━━━━━ Provided records
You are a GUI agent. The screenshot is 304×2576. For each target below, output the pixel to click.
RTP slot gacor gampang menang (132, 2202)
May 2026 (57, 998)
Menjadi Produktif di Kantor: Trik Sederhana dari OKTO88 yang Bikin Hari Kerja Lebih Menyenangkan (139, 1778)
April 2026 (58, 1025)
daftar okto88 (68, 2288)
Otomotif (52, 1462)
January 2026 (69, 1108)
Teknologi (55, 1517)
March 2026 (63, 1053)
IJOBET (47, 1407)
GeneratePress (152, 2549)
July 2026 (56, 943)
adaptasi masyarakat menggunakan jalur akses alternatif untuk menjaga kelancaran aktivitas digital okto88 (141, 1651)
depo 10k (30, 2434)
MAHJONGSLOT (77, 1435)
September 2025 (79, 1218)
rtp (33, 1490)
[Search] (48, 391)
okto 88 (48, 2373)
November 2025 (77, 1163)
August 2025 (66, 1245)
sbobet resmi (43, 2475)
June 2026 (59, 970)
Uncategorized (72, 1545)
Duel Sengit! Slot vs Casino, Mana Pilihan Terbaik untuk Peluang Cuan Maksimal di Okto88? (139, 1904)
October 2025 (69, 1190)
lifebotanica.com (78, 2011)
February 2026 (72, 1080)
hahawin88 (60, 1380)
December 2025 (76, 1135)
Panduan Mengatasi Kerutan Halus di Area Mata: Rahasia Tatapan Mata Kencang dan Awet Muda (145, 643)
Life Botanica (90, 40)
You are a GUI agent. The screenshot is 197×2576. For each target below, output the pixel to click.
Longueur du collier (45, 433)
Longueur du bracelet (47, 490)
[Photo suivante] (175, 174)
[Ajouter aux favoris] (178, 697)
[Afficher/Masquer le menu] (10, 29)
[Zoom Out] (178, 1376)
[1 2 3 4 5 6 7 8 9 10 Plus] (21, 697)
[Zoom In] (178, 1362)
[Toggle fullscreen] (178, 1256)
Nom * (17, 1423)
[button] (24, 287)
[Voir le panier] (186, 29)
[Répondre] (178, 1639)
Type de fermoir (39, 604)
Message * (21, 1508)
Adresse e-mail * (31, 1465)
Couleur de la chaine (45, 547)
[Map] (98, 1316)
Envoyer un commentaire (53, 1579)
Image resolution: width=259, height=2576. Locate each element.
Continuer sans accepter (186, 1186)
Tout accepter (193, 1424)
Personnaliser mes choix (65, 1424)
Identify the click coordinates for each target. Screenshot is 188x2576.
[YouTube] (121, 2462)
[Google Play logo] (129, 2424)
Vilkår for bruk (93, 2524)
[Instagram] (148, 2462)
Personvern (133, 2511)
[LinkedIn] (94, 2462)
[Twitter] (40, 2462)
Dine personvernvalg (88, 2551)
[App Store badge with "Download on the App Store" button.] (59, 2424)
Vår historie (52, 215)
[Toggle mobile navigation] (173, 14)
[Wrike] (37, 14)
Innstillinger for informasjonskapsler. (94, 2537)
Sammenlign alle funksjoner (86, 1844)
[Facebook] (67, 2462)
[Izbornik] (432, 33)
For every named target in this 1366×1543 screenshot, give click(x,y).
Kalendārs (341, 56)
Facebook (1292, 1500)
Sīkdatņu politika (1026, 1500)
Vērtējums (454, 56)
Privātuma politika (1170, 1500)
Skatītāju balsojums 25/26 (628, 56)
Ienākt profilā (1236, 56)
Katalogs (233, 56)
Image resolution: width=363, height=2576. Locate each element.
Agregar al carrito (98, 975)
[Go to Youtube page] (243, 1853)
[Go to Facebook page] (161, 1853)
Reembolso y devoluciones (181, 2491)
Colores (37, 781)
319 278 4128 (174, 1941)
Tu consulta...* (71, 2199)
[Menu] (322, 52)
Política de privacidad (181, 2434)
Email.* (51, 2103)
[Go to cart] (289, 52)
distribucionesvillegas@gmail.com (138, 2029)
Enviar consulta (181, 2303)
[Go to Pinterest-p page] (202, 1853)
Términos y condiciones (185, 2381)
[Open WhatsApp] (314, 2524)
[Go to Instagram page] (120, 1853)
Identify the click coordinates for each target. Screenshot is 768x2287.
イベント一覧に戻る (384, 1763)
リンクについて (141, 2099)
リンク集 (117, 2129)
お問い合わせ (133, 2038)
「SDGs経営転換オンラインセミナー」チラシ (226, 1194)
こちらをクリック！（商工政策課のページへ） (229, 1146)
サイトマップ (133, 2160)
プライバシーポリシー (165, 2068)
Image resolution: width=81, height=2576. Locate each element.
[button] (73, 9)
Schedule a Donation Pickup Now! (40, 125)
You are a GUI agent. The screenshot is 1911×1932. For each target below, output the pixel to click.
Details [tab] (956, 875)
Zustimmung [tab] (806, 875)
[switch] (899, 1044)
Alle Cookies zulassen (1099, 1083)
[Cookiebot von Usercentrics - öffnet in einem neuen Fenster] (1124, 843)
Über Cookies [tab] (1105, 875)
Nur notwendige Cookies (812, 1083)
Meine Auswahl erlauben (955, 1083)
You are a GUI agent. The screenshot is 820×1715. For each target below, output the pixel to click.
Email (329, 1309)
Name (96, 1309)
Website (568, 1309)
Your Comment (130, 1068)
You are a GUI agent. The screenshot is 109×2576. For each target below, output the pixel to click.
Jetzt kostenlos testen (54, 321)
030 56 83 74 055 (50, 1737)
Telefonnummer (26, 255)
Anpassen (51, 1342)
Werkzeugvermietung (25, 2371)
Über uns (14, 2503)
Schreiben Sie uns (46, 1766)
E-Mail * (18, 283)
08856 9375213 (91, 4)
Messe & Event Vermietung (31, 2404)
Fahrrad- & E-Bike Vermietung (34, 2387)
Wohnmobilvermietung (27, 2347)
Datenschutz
━━━━━━━━━━
Please transcribe only the lines in the records above running from the line that has "Panduan Mengatasi Kerutan" through the line that has "Image resolution: width=259, height=2576.", both included, exactly as they appear.

Panduan Mengatasi Kerutan Halus di Area Mata: Rahasia Tatapan Mata Kencang dan Awet Muda (145, 643)
Life Botanica (90, 40)
You are a GUI agent. The screenshot is 197×2576. For each target below, output the pixel to click.
Longueur du collier (45, 433)
Longueur du bracelet (47, 490)
[Photo suivante] (175, 174)
[Ajouter aux favoris] (178, 697)
[Afficher/Masquer le menu] (10, 29)
[Zoom Out] (178, 1376)
[1 2 3 4 5 6 7 8 9 10 Plus] (21, 697)
[Zoom In] (178, 1362)
[Toggle fullscreen] (178, 1256)
Nom * (17, 1423)
[button] (24, 287)
[Voir le panier] (186, 29)
[Répondre] (178, 1639)
Type de fermoir (39, 604)
Message * (21, 1508)
Adresse e-mail * (31, 1465)
Couleur de la chaine (45, 547)
[Map] (98, 1316)
Envoyer un commentaire (53, 1579)
Image resolution: width=259, height=2576. Locate each element.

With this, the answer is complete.